The Ethereum Beacon Chain: Explained
— The Beacon Chain was the main component of Ethereum 2.0’s transition from Proof-of-Work (PoW) to Proof-of-Stake (PoS).
— Ethereum’s Beacon Chain helped improve the network’s security and scalability by introducing staking and allowing for sharding implementation.
—This article provides a deeper understanding of Ethereum’s core components, allowing for a better understanding of the second-largest cryptocurrency.
If you know anything about cryptocurrencies, you’ve likely heard of what the Ethereum network is. But do you know how it works? Well, the Ethereum network is the second most popular cryptocurrency, and a true pioneer of blockchain use cases. However, did you know that Ethereum changed its whole consensus mechanism?
But to do so it needed the help of a separate chain already using PoS. So, the Beacon Chain launched on December 1st, 2020 to facilitate that transition.
So, let’s take a look at what it was all about!
What was the Ethereum Beacon Chain?

Material:
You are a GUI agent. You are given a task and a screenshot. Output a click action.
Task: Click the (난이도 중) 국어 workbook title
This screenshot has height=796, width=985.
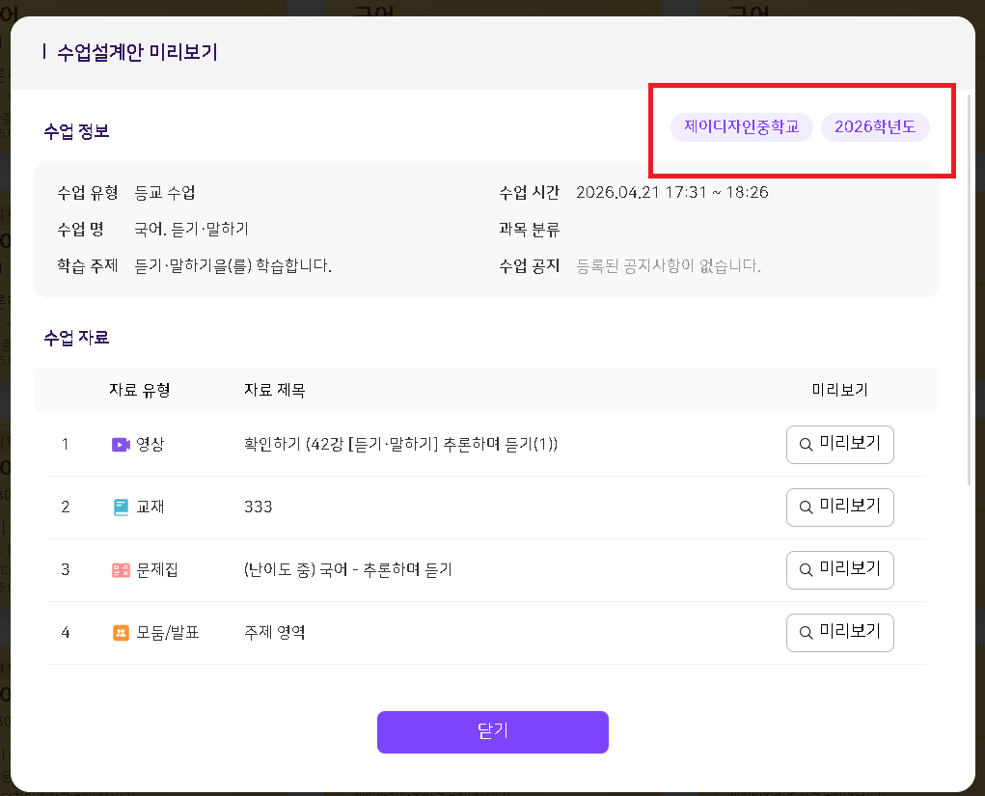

Brief A:
Using the article on the Ethereum Beacon Chain, answer these:
(i) On what date did the Beacon Chain launch?
(ii) The Beacon Chain was the main component of which transition?
(iii) Where does the article rank Ethereum among cryptocurrencies in popularity?
Brief B: Write the next part of the article on the Ethereum Beacon Chain, picking up after its final heading.
Nothing in the listing is used here.

Result A:
(i) December 1st, 2020
(ii) Ethereum 2.0's transition from Proof-of-Work (PoW) to Proof-of-Stake (PoS)
(iii) Second most popular

Result B:
The Beacon Chain was the backbone of Ethereum 2.0’s transition from PoW to PoS as it introduced PoS to the Ethereum ecosystem.
It was created to ensure the PoS consensus logic was sound and sustainable before it could be enabled on the Ethereum Mainnet. That’s why it ran as a parallel chain to the original PoW Ethereum.
What did the Beacon Chain do?
A key piece of ETH 2.0, the Beacon Chain was responsible for establishing new parameters for governance, validator operations, staking rewards, and other changes related to the PoS system.
The Beacon Chain did not process any smart contract transactions. Rather conducted the network of Ethereum stakers before they started validating real Ethereum transactions. Besides overseeing validators and managing ETH, along with the formation of validator committees and recording their votes, it also monitored the behavior of the validators. It rewarded validators for their good behavior while penalizing malicious activity by slashing rewards.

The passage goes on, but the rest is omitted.